Who was she, that she could do such a thing? A sense of remorse caught her off-guard, and she lost the centered feeling.
Tresha tiptoed over and peered down at the man. “Holy smokes, girl. Where’d you learn to do kung-fuey spy stuff like that?”
Missy shook her head.
“Come on.” Tresha pointed at the door. “Let’s get out o’ here, before this guy wakes up all kinds of pissed.” She grabbed her backpack and didn’t look back as she ran out of the restroom.
Missy stood there, dazed at what had she done. How had she done it? Maybe if she could remember more about these martial arts skills, she could find clues to who she really was. It was something to focus on and maybe regain her memory.
Crossing to the man, Missy picked up the knife and flipped it closed. Then she stuffed it in a side pocket on her backpack. The dazed attacker hadn’t moved. “I warned you. I didn’t want to hurt you—”
Sunlight caught her eye and the boarding call sounded clearly though the restroom’s open door. A distinctly masculine silhouette stood in the doorway.
“What the hell happened in here?”
“This guy came in and tried to…” she began, and then stopped as the man stepped forward. The door closed, enveloping them in the gloom.
“Kellee?”
The hairs on her neck pricked. Somehow she knew the voice belonged to the stranger who’d been wandering through the evacuees outside. And he’d found her. “Ummm…” He was taller than he’d looked from a distance. An overwhelming urge to run vibrated through her legs.

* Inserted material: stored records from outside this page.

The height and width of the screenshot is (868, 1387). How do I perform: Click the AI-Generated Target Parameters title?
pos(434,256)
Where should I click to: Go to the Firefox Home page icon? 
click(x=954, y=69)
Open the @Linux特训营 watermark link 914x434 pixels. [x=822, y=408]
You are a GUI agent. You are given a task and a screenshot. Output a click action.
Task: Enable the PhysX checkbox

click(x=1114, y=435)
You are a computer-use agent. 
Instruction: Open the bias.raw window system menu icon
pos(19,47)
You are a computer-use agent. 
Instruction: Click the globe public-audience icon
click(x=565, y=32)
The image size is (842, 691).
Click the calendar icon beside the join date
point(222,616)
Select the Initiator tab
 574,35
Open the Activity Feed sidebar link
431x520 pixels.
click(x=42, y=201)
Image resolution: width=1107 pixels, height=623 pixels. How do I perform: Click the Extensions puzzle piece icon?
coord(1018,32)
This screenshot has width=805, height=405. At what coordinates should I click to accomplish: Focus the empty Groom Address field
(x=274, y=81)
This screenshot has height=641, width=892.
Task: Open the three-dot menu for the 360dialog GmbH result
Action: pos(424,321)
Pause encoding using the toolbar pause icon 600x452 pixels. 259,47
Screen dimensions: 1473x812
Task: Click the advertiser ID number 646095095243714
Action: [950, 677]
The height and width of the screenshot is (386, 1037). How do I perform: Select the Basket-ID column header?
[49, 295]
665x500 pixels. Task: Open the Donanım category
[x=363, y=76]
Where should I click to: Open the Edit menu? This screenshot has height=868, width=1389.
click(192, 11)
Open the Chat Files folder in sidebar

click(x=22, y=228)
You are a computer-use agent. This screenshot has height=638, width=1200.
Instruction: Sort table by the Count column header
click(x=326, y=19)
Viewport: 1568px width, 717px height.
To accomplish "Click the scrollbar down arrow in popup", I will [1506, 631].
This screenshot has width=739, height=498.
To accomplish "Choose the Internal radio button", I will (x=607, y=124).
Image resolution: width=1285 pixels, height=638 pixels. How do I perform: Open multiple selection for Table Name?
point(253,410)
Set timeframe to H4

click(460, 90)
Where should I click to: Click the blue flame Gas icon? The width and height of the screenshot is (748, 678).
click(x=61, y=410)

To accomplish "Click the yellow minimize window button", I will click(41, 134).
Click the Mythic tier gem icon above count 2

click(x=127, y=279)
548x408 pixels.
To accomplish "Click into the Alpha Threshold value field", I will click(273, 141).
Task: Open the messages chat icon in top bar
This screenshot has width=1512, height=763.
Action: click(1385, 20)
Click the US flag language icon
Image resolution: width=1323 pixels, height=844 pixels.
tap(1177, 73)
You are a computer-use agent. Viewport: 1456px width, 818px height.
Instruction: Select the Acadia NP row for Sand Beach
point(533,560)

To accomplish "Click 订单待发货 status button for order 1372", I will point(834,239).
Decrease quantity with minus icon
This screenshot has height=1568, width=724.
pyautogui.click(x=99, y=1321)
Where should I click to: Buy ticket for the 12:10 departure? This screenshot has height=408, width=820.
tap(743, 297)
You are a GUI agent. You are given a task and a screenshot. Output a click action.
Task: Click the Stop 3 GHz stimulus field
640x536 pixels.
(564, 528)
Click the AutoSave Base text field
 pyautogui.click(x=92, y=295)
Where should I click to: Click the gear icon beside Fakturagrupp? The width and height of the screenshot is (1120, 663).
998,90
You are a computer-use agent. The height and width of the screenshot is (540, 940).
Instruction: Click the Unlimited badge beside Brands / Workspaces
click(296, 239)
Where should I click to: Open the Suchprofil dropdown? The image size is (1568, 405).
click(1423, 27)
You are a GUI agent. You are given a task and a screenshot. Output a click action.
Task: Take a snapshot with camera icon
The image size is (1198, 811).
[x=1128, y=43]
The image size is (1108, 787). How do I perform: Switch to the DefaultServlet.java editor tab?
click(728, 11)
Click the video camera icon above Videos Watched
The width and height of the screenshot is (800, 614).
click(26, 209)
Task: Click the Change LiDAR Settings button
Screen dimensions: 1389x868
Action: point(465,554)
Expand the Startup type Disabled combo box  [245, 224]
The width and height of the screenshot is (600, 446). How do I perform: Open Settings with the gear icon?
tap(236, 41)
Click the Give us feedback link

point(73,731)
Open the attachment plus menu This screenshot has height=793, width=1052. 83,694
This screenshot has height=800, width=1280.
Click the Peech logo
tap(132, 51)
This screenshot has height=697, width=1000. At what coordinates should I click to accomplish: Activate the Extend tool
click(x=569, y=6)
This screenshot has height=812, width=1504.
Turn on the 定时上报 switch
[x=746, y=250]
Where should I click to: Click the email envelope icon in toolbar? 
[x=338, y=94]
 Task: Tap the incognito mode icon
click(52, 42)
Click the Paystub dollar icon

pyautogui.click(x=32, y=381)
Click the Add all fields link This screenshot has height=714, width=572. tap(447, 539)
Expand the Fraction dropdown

“It is you!” The man’s eyes narrowed as though adjusting to the dimness of the restroom. “Are you all right?”
“I’m…fine.” Kellee? Was that her name? Her mind searched for confirmation, but instead of learning something about herself, she felt alarm at being trapped again.
“Then why in the hell didn’t you call after the hurricane? Your father is worried sick about you. Do you realize how long it’s taken me to find you?”
Her father? All her senses flared on alert. A memory fragment—about a man taking her to her father—zipped through her brain and then shattered against a wall of nothingness. “I don’t know…”
“It doesn’t matter now.” The man looked at the attacker sprawled on the floor. “You did that?”
Gripping the backpack tighter, her gaze darted to the attacker, then back to the stranger. “I can explain what happened.”
“It’s okay. I got the digest version from your friend outside.” He took another step closer.
Beyond the stranger was her way out. She circled him as he approached. Afternoon heat radiated off his clothes. Even in the dim light, his dark eyes glittered like obsidian. A small scar was visible along his unshaven jaw. Broad shoulder muscles strained the seams of his jacket and the smell of sweat mingled with the scent of a spicy aftershave. It titillated her senses. She sniffed, waited a beat for a recollection. Although pleasant, nothing about the scent connected in her memory. She simply didn’t know this man and couldn’t ignore the feeling of danger he represented.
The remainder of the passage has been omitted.